A.k.a. the Newton hack. The init.rc script resides in the signed boot CG, so we cannot alter it. But it happens to exec /system/bin/mot_boot_mode, which we CAN change once we run as root, since it's located inside the system CG. By moving mot_boot_mode to mot_boot_mode.bin and creating a shell script as our new mot_boot_mode, we can get the system to run commands of our choice such as mounting partitions, etc. This is the earliest we can tap into the boot process, and it is early enough to let us introduce hacks such as APPS2SD, making better use of /cache, and other useful stuff. We could even branch to load a new kernel using kexec like mechanism.

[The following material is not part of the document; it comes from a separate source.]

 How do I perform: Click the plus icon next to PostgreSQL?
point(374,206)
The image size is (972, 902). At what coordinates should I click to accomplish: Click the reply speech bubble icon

It simply consists in running the following as root:

mv /system/bin/mot_boot_mode /system/bin/mot_boot_mode.bin
cat > /system/bin/mot_boot_mode <<EOF
# Do not modify the following line
# Append here any commands that you wish to run during the phone boot
chmod 755 /system/bin/mot_boot_mode

Then you can add any commands to the /system/bin/mot_boot_mode script.

Hardware attacks

IP (Instruction Pointer) attack

This attack would entail leaving the boot code untouched but changing the execution path on-the-fly with the aid of some hardware modification that should interfere with the front bus. This attack would enable us to boot any kernel, but it would only benefit the modified phone - it would not be useful for unmodified phones.

As proposed by spacefish: "As seen in the boot process, the mbmloader verifies the recovery partition and so on via the CDT Table. This is normally done by hashing the partition and comparing the signature or whatever. After this there should be a simple decision which sets the instruction pointer to the bootloader with "signature failed errorcode" registers set or set the instruction-pointer to a routine that loads the specific partition. So maybe we could use a FPGA that sniffs the address bus between ram and processor and forcefully change to another address if the address of the bootloader failsig is accessed?"